> [Required tasks]
(a) Answer these questions from the judgment excerpt:
(i) What item was PW1 robbed of?
(ii) How did the appellant choose to respond when offered the chance to give a defense?
(iii) Under the quoted provision, who may demand that a witness be resummoned and reheard?
(b) Return the judgment excerpt word for word, starting at "No other Prosecution" and ending at "Determination.".

> [Selected passage]
↓
No other Prosecution witness testified but the record shows that the investigating officer had severally been informed about the case but was unavailable to attend court. He was also served with summons but nevertheless did not testify. After evaluating the evidence of the two witnesses, the trial court found that a prima facie case had been established to put the appellant to defence. The court also explained to the appellant his choice of giving defence and the manner in which he was required to tender it pursuant to the provisions of Section 211 of the Criminal Procedure Code. The appellant opted to remain silent. In her judgment, the learned trial magistrate found that the appellant had been properly identified as one of the robbers who attacked PW1 and robbed him of his mobile phone and accordingly convicted him.
Determination.
It is now the onerous duty of this court to determine whether the case was proved beyond a reasonable doubt. It is however important to first address the legal issues raised by the appellant. First was the contention that Section 200(3) of the Criminal Procedure Codewas not complied with. The same provides as follows:
“Where a succeeding magistrate commences the hearing of proceedings and part of the evidence has been recorded by his predecessor, the accused person may demand that any witness be resummoned and reheard and the succeeding magistrate shall inform the accused person of that right.”
↑
> [Provided information]
↓
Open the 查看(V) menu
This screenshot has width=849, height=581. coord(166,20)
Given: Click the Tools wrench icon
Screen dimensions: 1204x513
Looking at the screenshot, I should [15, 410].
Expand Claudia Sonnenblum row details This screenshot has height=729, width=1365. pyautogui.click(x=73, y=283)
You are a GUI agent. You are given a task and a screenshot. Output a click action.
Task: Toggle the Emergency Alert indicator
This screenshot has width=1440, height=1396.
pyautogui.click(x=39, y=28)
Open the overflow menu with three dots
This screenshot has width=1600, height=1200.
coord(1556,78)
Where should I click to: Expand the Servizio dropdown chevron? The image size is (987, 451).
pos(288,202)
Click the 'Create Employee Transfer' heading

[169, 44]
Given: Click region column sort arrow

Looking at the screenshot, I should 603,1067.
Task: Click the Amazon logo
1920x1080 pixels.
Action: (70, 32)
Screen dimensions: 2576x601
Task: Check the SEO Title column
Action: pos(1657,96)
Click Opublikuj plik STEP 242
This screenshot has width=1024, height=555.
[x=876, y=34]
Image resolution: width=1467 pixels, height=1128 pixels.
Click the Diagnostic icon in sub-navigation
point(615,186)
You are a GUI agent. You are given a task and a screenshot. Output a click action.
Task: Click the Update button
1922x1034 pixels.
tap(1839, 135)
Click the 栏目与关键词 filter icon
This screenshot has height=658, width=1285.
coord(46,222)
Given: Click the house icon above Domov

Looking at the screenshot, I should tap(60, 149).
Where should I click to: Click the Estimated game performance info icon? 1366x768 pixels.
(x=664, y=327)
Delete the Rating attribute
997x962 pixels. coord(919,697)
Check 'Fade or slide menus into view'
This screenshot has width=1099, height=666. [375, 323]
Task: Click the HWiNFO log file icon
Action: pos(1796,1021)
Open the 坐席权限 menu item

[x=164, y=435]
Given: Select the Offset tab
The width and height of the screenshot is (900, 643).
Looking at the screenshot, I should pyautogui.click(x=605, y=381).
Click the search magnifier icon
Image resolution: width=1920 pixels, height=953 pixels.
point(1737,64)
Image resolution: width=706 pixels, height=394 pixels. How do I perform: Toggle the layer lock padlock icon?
↑
> [Worked answers]
(a)
(i) His mobile phone.
(ii) The appellant opted to remain silent.
(iii) The accused person.

(b)
No other Prosecution witness testified but the record shows that the investigating officer had severally been informed about the case but was unavailable to attend court. He was also served with summons but nevertheless did not testify. After evaluating the evidence of the two witnesses, the trial court found that a prima facie case had been established to put the appellant to defence. The court also explained to the appellant his choice of giving defence and the manner in which he was required to tender it pursuant to the provisions of Section 211 of the Criminal Procedure Code. The appellant opted to remain silent. In her judgment, the learned trial magistrate found that the appellant had been properly identified as one of the robbers who attacked PW1 and robbed him of his mobile phone and accordingly convicted him.
Determination.